Reproduce the passage on Mike Rafferty, starting with "Rafferty was influential" and going on through "for the Arts.", replacing "fiddler" with "violinist".

### Page text:
%%

Mike Rafferty (1926–2011) was an Irish traditional flute player.

Rafferty was born on 26 September 1926 and grew up on a farm in Ballinakill, County Galway, Ireland. He learned music mainly from his father, Tom "Barrel" Rafferty who played the flute and uilleann pipes. Rafferty emigrated to the United States in 1949 and settled in northern New Jersey. He became known in the Irish traditional music scene in greater New York City and appeared at an extensive array of concerts and festivals all over US including the Smithsonian Institution's Bicentennial Festival of American Folklife in 1976, and toured with the Green Fields of America.

Rafferty was influential in helping Ireland's traditional music organization Comhaltas Ceoltóirí Éireann (CCE) establish itself in North America through the Martin Mulvihill Branch; since then, a branch has been named after him, the Michael Rafferty Branch in New Jersey. Rafferty made three recordings with his daughter, multi-instrumentalist Mary Rafferty Clancy, a solo recording, and a recording with fiddler Willie Kelly. He taught extensively, both privately and at The Catskills Irish Week, the Augusta Heritage Center, and the New Jersey State Council on the Folk Arts Apprenticeship Program. In 2003, Rafferty was named Irish Echos Traditional Musician of the Year. In 2010, he was awarded a National Heritage Fellowship by the National Endowment for the Arts.

%%

### Records shown:

%%

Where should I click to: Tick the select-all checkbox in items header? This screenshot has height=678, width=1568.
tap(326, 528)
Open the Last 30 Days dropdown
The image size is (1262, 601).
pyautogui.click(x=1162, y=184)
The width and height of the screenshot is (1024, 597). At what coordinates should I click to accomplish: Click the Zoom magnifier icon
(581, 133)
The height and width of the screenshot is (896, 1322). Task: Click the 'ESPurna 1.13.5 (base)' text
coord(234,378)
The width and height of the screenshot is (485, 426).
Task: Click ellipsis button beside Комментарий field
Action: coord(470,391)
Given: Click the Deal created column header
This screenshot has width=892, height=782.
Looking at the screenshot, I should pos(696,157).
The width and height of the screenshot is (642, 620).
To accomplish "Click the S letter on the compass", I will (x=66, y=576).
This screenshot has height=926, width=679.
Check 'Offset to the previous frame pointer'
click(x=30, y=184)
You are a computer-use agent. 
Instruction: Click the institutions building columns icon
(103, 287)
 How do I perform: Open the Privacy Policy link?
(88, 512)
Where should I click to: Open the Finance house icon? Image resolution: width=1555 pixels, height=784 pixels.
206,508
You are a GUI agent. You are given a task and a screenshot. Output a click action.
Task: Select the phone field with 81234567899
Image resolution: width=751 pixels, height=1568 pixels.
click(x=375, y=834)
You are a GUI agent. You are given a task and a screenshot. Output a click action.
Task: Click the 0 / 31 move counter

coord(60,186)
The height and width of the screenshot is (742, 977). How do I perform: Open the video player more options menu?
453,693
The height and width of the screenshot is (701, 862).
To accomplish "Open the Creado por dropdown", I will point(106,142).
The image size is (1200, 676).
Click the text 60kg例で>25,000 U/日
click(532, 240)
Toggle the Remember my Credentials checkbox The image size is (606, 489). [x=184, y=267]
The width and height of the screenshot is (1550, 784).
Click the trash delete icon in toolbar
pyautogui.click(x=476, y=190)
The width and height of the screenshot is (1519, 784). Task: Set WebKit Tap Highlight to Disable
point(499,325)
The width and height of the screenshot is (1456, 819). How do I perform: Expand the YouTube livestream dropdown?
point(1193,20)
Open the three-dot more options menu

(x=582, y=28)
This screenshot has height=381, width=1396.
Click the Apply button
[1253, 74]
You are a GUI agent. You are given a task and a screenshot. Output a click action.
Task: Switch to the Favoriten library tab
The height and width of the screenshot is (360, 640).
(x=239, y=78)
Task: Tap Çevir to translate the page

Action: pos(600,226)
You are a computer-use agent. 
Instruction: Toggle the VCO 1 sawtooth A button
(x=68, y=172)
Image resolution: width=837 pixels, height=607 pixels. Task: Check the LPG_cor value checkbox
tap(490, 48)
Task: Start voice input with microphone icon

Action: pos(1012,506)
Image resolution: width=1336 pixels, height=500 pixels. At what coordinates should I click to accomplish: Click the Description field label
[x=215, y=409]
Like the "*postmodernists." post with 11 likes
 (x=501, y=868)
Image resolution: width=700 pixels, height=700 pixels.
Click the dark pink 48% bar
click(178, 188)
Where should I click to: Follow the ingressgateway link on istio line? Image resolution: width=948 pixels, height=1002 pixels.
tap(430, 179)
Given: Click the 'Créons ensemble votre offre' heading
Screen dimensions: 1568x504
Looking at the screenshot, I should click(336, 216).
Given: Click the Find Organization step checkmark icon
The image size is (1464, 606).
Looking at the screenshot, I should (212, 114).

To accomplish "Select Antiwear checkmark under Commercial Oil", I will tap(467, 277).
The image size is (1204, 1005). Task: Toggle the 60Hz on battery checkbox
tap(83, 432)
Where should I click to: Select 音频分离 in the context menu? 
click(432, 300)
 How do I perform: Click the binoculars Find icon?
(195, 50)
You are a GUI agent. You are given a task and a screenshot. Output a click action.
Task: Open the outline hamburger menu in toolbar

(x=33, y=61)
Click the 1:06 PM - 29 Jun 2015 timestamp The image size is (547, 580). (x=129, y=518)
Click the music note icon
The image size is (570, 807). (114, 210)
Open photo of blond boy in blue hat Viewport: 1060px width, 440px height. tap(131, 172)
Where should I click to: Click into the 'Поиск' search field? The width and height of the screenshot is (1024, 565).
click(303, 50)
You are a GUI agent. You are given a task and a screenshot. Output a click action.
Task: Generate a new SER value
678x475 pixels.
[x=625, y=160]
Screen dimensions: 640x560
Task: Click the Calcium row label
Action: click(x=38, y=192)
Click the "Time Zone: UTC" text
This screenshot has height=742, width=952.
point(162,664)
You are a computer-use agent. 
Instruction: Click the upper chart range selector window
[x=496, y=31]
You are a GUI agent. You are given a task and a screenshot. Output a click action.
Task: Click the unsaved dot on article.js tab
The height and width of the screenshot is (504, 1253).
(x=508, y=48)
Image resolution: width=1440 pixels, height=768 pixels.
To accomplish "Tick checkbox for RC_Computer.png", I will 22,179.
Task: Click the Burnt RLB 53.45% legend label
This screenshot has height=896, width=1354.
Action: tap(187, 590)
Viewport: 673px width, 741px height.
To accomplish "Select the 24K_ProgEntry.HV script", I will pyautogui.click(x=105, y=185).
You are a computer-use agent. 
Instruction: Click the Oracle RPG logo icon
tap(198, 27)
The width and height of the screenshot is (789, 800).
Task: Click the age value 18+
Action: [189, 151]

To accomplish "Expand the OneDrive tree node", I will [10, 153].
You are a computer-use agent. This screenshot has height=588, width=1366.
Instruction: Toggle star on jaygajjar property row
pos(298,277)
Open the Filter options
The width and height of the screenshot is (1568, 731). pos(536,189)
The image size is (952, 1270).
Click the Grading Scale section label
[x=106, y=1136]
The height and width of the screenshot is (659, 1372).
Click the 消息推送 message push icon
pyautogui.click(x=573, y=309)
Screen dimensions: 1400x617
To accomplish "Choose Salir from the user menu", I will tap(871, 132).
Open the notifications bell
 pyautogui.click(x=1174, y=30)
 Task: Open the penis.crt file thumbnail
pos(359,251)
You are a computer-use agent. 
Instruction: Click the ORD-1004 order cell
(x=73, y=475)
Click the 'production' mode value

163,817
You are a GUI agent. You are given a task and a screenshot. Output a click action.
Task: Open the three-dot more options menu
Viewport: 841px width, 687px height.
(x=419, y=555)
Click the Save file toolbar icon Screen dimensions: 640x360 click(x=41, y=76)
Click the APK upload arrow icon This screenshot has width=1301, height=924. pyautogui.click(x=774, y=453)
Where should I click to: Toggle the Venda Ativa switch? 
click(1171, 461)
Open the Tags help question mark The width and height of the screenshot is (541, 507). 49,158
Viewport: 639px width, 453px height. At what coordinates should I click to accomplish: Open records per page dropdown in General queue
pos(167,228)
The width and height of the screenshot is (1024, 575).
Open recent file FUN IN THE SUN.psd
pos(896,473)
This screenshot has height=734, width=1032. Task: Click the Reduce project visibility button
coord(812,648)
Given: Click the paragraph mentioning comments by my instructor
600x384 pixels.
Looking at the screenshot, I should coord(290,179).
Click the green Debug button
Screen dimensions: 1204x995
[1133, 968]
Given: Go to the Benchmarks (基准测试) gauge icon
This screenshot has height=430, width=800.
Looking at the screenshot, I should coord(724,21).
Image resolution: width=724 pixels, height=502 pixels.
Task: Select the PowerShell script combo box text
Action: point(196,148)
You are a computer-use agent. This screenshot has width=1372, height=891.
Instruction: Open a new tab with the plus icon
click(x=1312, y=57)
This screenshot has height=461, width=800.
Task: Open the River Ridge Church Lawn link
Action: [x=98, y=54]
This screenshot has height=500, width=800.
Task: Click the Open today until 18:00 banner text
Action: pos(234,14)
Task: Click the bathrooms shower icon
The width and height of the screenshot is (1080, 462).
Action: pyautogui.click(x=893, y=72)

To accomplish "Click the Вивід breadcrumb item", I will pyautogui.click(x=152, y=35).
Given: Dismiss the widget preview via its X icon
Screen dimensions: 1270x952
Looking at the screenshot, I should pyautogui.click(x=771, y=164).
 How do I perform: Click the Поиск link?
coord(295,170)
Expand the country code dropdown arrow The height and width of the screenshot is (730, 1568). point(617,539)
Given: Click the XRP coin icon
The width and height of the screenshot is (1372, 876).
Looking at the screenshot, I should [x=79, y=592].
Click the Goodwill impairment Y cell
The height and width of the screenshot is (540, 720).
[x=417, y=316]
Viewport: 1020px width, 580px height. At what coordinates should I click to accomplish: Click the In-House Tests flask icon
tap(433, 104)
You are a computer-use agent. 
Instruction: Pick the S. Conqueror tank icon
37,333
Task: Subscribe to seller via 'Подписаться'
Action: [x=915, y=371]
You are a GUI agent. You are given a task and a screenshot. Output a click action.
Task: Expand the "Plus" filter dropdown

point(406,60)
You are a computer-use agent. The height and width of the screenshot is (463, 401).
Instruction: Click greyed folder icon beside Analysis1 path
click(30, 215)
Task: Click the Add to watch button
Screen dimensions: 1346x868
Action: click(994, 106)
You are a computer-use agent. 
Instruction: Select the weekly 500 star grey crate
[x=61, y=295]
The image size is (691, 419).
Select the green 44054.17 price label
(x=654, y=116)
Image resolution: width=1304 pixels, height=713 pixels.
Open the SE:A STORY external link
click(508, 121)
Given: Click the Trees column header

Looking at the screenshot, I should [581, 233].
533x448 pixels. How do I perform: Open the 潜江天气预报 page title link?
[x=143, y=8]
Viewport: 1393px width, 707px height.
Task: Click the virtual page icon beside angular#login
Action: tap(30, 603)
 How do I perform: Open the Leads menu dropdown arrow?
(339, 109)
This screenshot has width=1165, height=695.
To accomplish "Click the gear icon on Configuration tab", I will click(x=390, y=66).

%%

### Response for this exercise:
Rafferty was influential in helping Ireland's traditional music organization Comhaltas Ceoltóirí Éireann (CCE) establish itself in North America through the Martin Mulvihill Branch; since then, a branch has been named after him, the Michael Rafferty Branch in New Jersey. Rafferty made three recordings with his daughter, multi-instrumentalist Mary Rafferty Clancy, a solo recording, and a recording with violinist Willie Kelly. He taught extensively, both privately and at The Catskills Irish Week, the Augusta Heritage Center, and the New Jersey State Council on the Folk Arts Apprenticeship Program. In 2003, Rafferty was named Irish Echos Traditional Musician of the Year. In 2010, he was awarded a National Heritage Fellowship by the National Endowment for the Arts.